A PR student turns anti-capitalist warrior in this bold but uneven delve into media lies and government hypocrisy
There is no doubt a need for more people to be angry and engaged with the wild inequality and injustice in the world. There is also no doubt that there is a need for art – and theatre in particular – to question the atrocities committed by the West that go unchallenged in the media. A Nazi Comparison makes a stab at being that play.
It’s a brave production that certainly doesn’t lack heart, but it’s too uneven and disjointed, too reliant on melodrama, to be entirely convincing.
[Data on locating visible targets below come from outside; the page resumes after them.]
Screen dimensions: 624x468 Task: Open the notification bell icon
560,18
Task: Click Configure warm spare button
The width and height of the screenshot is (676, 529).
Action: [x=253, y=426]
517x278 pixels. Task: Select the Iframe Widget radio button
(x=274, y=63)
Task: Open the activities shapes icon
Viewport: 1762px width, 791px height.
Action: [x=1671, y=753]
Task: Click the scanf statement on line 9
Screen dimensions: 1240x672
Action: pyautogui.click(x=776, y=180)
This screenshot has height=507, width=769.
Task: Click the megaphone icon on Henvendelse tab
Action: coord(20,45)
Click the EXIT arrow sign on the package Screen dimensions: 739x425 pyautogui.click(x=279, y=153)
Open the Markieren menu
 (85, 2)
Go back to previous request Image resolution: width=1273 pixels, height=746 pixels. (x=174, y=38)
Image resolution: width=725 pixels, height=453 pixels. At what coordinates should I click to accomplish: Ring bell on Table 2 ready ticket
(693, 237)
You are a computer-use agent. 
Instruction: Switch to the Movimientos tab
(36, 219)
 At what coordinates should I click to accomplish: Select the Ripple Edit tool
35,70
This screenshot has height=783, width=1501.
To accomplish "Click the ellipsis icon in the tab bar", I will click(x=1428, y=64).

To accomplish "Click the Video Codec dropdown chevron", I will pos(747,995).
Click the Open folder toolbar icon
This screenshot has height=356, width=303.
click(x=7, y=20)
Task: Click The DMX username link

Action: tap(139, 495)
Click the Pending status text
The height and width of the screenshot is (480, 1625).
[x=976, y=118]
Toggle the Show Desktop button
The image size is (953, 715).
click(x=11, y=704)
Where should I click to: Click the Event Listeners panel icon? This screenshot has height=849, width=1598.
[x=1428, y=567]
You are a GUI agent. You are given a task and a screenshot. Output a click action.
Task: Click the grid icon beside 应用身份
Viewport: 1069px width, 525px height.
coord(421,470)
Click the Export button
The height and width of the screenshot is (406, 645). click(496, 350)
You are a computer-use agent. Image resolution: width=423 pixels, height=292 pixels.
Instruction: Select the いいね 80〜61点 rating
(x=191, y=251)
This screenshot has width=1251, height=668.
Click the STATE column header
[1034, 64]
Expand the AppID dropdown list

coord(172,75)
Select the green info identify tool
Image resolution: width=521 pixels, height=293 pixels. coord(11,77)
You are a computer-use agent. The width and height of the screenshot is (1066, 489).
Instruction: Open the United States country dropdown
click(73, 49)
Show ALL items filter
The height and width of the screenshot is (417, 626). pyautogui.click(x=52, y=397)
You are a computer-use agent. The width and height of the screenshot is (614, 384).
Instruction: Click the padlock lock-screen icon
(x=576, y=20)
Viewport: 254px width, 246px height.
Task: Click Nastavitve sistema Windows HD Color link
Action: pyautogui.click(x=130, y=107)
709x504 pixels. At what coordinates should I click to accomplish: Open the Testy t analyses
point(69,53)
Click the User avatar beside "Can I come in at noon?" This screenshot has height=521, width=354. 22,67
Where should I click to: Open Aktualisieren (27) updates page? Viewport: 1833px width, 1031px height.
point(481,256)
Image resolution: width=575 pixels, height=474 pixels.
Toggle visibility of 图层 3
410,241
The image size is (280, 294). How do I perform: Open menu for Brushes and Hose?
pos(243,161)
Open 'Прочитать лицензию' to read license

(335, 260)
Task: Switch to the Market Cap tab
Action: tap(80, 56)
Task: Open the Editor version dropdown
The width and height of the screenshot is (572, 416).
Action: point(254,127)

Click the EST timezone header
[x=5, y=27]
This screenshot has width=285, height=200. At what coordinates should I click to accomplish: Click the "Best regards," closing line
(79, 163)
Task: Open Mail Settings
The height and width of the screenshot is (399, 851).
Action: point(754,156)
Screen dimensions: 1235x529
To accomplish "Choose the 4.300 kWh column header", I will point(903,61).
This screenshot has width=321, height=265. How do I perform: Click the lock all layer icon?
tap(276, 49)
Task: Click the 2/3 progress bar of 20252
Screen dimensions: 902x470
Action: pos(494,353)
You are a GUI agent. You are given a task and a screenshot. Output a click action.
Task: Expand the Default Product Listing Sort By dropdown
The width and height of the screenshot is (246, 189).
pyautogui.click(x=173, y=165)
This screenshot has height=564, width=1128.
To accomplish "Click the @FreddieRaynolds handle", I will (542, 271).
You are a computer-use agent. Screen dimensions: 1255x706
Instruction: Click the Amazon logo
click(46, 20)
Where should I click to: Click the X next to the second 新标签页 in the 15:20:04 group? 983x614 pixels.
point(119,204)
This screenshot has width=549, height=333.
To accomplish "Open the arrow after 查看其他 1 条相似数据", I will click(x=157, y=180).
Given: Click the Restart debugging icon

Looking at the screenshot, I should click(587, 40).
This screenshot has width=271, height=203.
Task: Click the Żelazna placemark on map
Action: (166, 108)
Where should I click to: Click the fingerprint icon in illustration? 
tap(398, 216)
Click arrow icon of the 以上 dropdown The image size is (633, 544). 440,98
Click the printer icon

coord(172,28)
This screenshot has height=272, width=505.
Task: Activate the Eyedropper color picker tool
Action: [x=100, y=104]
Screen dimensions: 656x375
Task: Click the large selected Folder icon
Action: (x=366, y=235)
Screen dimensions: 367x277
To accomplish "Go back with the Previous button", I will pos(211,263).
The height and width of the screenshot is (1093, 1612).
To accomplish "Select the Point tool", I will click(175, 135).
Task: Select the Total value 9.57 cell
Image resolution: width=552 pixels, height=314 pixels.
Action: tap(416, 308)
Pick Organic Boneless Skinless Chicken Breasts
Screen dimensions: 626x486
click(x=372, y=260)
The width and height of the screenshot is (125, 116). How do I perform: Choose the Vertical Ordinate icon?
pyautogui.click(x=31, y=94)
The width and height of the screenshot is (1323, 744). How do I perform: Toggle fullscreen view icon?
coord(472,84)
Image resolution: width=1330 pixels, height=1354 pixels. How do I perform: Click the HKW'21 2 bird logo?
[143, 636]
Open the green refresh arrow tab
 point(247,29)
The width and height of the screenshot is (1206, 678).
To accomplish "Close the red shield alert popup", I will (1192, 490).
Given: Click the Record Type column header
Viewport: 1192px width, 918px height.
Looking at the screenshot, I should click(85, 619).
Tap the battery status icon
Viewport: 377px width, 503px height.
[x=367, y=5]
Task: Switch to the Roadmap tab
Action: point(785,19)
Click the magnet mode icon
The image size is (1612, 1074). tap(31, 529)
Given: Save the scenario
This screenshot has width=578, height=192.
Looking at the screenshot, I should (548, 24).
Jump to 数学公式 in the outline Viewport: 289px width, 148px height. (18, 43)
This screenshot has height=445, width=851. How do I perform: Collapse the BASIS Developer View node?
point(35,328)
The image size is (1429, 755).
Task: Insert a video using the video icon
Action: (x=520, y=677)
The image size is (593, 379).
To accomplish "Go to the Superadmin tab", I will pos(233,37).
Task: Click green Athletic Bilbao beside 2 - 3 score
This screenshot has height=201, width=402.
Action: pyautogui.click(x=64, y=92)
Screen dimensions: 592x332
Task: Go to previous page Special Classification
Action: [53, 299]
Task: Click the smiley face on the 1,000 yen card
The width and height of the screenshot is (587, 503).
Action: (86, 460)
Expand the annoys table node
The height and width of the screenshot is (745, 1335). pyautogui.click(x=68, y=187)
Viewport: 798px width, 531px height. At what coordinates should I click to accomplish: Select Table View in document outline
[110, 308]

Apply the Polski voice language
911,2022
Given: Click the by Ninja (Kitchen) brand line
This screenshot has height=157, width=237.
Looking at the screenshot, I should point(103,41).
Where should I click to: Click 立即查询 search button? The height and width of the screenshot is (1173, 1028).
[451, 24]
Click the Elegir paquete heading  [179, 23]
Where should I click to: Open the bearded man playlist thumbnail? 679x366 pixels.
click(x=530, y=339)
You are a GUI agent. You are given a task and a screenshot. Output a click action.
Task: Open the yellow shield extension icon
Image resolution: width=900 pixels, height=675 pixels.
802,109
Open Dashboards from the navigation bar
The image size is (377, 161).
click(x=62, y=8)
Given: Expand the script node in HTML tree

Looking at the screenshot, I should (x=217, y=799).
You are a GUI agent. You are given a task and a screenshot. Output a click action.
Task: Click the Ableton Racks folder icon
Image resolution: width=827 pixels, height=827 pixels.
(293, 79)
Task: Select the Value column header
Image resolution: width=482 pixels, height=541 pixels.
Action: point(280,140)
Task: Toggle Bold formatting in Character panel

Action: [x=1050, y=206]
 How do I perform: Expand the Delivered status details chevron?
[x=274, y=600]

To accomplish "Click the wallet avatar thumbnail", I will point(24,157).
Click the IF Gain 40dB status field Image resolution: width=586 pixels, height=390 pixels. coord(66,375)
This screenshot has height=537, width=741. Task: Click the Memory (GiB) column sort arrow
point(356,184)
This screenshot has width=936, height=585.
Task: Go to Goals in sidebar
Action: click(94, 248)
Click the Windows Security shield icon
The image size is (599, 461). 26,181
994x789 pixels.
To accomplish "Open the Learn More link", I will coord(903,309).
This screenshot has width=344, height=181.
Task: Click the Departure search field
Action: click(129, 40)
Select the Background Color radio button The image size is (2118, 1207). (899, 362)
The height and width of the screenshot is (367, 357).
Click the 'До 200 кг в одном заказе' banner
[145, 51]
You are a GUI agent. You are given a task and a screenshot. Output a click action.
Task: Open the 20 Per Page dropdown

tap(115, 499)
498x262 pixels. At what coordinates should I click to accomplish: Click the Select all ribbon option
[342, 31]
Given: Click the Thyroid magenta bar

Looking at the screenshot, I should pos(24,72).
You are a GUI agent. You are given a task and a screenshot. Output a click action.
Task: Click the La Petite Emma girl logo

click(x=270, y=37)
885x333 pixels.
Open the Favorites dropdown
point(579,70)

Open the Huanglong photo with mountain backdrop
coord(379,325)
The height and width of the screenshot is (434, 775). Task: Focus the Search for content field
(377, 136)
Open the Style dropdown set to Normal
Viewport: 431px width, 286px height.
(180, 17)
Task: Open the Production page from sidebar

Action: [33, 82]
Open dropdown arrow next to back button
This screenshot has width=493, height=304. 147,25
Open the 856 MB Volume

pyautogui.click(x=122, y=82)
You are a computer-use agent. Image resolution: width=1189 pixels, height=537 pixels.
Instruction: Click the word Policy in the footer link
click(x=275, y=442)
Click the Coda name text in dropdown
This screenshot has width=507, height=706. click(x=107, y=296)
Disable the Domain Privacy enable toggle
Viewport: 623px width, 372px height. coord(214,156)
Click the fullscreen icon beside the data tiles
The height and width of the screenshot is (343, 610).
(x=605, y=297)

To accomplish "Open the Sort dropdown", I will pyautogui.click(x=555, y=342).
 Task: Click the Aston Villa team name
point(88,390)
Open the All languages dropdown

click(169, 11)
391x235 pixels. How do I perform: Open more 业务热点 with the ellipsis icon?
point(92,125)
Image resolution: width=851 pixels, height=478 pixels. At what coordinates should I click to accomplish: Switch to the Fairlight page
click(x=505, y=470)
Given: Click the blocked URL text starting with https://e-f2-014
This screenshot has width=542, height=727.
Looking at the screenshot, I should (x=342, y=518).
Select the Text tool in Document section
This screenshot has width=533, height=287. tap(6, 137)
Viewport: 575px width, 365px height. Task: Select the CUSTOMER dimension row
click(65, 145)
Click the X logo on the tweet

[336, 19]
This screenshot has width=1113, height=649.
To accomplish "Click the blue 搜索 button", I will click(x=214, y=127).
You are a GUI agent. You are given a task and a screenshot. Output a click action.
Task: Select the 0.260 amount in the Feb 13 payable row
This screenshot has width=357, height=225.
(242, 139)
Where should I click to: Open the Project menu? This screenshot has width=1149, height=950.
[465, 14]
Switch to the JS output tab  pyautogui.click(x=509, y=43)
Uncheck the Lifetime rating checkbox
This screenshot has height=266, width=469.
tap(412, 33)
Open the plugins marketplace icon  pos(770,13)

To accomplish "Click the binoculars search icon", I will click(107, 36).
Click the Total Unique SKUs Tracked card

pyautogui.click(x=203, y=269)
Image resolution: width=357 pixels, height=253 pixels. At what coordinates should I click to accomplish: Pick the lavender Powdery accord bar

The play spins around Clare (Louise Goodfield), who is introduced to right-on ideas when she is forced to get out of her taxi and walk through a Grenfell Tower protest that has blocked her way. Here she meets Craig (Craig Edgeley), the worst kind of lefty guy, hiding a selfish, narcissistic personality behind Ideas. Clare is enthralled – whether to Craig or the cause is unclear – and soon she’s telling her mum she doesn’t understand her and dropping out of university.
Her conversion to the left is cemented when her teacher lends her a copy of Shalateger by Hanns Johst, the Poet Laureate to the Third Reich (the play was dedicated to Adolf Hitler) in which Clare can’t help but see strong parallels in how the media was manipulated then and how it is now.
A Nazi Comparison throws every anti-capitalist, left-leaning cliché into the mix and rather ties itself in knots by doing so. There is a good story in there somewhere, but it’s rather lost in the production’s attempt to give everything. The (semi-improvised?) dialogue wasn’t punchy enough to lift the play out of hackneyed territory, and the production was cluttered with several unnecessary scenes that distracted, including a couple of tonally off message physical theatre set pieces.
The media – the current en vogue whipping boy – gets a beating – not necessarily undeserved – in fact one of the play’s highlights is a PowerPoint presentation that discusses the press’ bias against Jeremy Corbyn. But to make such a bold statement comparing Western governments and the media to Thirties Germany, you need to have your argument tightly presented. Goodfield as Clare did a good job of oscillating between student and angry squat dweller, her UCL speech well-delivered and stimulating. And the material Craft Theatre and writer Rocky Rodriguez are tackling is noble in its scale. The company provides a detailed dossier supporting the content of the play and there’s no doubt the material is shocking and thought-provoking.
But despite the enthusiasm and boldness of the cast, the threads this production began were left unravelled.